■ Work required: In the entries that follow, copy exactly each line from the first through the line with "Click the 문제 인식 tag".

(Stored items)
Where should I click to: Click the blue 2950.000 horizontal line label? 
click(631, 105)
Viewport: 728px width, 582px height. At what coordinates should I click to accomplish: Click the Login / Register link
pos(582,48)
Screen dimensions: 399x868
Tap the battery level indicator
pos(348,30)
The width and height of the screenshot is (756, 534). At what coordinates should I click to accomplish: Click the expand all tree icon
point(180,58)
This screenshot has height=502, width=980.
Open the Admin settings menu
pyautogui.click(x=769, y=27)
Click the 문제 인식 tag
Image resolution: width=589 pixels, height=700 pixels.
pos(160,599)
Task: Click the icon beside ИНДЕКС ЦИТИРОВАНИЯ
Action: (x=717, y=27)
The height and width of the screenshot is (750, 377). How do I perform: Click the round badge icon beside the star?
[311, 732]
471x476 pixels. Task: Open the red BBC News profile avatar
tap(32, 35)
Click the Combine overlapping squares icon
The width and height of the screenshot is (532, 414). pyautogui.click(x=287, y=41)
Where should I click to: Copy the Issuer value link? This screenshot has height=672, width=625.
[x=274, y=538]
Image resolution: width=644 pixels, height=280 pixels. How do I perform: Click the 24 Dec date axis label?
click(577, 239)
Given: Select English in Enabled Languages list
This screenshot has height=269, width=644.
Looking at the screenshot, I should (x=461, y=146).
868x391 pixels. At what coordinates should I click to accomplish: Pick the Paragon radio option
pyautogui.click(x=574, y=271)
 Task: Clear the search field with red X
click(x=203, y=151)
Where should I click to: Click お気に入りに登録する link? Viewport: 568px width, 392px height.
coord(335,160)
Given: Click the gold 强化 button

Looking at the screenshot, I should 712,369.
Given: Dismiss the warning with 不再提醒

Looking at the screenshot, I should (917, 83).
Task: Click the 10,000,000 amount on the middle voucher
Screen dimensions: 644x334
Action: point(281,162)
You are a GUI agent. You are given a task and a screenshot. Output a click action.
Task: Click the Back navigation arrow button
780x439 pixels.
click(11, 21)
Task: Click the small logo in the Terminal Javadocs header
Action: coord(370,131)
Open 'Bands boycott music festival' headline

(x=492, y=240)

■ Task solution:
Where should I click to: Click the blue 2950.000 horizontal line label? 
click(631, 105)
Viewport: 728px width, 582px height. At what coordinates should I click to accomplish: Click the Login / Register link
pos(582,48)
Screen dimensions: 399x868
Tap the battery level indicator
pos(348,30)
The width and height of the screenshot is (756, 534). At what coordinates should I click to accomplish: Click the expand all tree icon
point(180,58)
This screenshot has height=502, width=980.
Open the Admin settings menu
pyautogui.click(x=769, y=27)
Click the 문제 인식 tag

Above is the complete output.